#DailyWritingChallenge – Hope

Hope is being able to see that there is light despite all of the darkness

Desmond Tutu

This week is Mental Health Awareness Week. While I think more is needed than conversation and awareness – perhaps, better access to healthcare, more acceptance of those with mental illness and less stigma around their being among us – with today’s prompt being ‘hope’ I am using this blog post to do what I do best, share with words.

I have Generalised Anxiety Disorder, more simply known as GAD. I suffer from panic attacks as part and parcel of this, though thankfully not frequently at the moment, and I experience seriously low mood at times too.

Mental health is getting talked about more and more, and rightly so – it affects daily lives just as much as chronic physical illnesses. My best friend has severe asthma: she avoids heavily traffic-congested areas if she can help it, as the fumes can upset her breathing for days. My mum has bad knees: she aims for low-impact activities as far as possible to avoid pain. I actually found it quite hard to pin down what I do because of my mental health because it’s become so entrenched in my normality. I will scroll on my phone to avoid feeling like I should be a more interesting person in a room full of people. That’s not me being rude, that’s me trying my best to stay put and keep my head above water in a world that other people seem to navigate effortlessly.

I feel the need to myth-bust here, because despite the widening conversation around mental health, there are still so many myths and misconceptions.

Anxiety is overthinking every tiny aspect of your life as much as it’s obsessively worrying that everyone around you thinkn you’re a horrible person. It’s believing you’re not worthy of anything good that happens to you and it’s a tightness in your chest even when it started out like a great day. It’s an invisible, untouchable barrier, that the rest of the world is on the other side of.

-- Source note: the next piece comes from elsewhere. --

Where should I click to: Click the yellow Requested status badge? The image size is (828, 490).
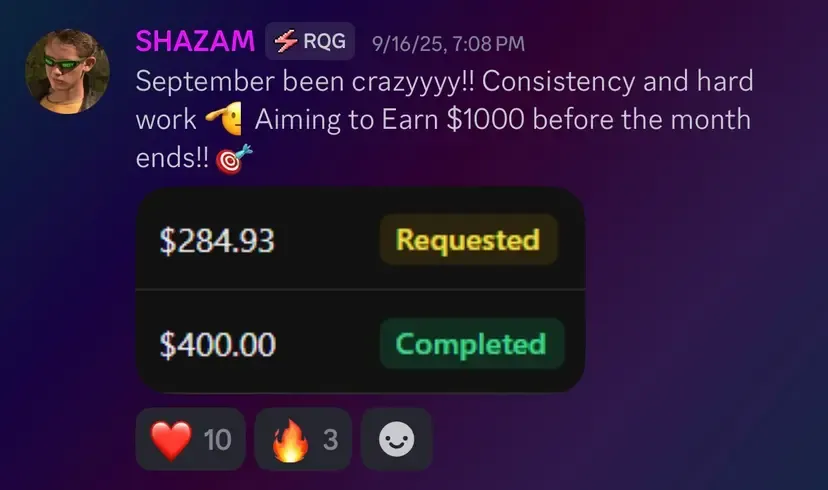tap(468, 240)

Depression is not always sobbing uncontrollably for days on end, it’s that same lack of self-worth as before but instead of prompting frenetic activity to make up for it, it ties you in place and sucks your energy reserves dry. It steals all your spoons, it makes taking a shower too difficult and it makes stepping outdoors an insurmountable expedition.

The worst is trying to come to terms with the fact that it’s a long-term, maybe lifelong condition. Mental illness can be a chronic illness in its own right, becoming something to manage rather than something to cure. There are countless psychiatric medications but not one of them is a miracle drug to permanently take away the weight of a broken brain. (Don’t get me wrong though, I am high-functioning because of my medication! It’s not a cure but it can be an extremely effective management tool at times!)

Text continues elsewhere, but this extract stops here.